Posteriormente, em 1904, Theodore Roosevelt ampliou essa política para incluir a defesa de direitos de empresas americanas na América Latina. Essas ações ficaram conhecidas como a Doutrina Monroe e seu corolário.
Em nome da doutrina, instalou-se um verdadeiro protetorado dos EUA sobre o hemisfério. A partir dessa política, os EUA, na medida em que seu poder aumentava, assumiram o papel de polícia da região e posteriormente do mundo. Novos ventos soprando no mundo, no entanto, fizeram com que a sociedade americana passasse a rejeitar a ação externa de polícia exercida até os nossos dias, e como ainda vemos no Iraque e no Afeganistão.
Como desdobramento desse sentimento isolacionista, em recente pronunciamento feito na sede da OEA, John Kerry, atual secretário de Estado, afirmou que a era da Doutrina Monroe tinha chegado ao fim. As transformações políticas, econômicas e sociais ocorridas nas Américas do Sul e Central, combinadas com a inexistência de uma política externa dos EUA para a região, explicam o fim da Doutrina Monroe. Por isso, ninguém notou o fato (nem nos EUA nem no Hemisfério ) e seu desaparecimento em nada afeta a região.
Mesmo sem ter relevância política, o anúncio deveria servir como primeiro passo para uma revisão de fundo da política externa de Washington para a região.

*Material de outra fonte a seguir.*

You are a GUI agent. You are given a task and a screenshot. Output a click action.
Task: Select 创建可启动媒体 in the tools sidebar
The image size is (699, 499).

Poderiam ser mencionadas, dentre outras atitudes passíveis de reavaliação, as relações com Cuba, com o Brasil e o fim do conceito de Hemisfério Ocidental e de América Latina.
Desde os anos 60, a política externa dos EUA, refém da minoria cubana, sobretudo na Flórida, não consegue terminar com o embargo comercial contra Cuba, nem devolver a ela a base de Guantánamo. Se os EUA iniciaram o processo de revisão da política de sanções contra o Irã, não há mais razão para manter o embargo econômico, apesar da declinante expressão política atual dos cubanos em Miami.
Quanto ao Brasil, as relações nunca estiveram em um nível político-diplomático tão baixo e desgastado. No contexto dessa revisão de política, os EUA têm de fazer um gesto em relação ao Brasil para superar essas dificuldades. Diferenciar o Brasil, colocando-o no mesmo nível de parceiros como a Turquia, a Índia e a Coreia, poderia ser uma saída honrosa para todos.
Finalmente, no Departamento de Estado impõe-se uma mudança estrutural no tratamento dos países do continente. Os conceitos de Hemisfério Ocidental e de América Latina não mais fazem sentido nem econômico nem político. O que existe são a América do Norte, a Central e a do Sul.
Os EUA, que há quase 200 anos decidiram unilateralmente estabelecer a Doutrina Monroe, agora a eliminam, sempre segundo seus interesses. Cabe igualmente aos países latino-americanos definir suas relações com a única superpotência global, de acordo com seus próprios interesses políticos e econômico-comerciais.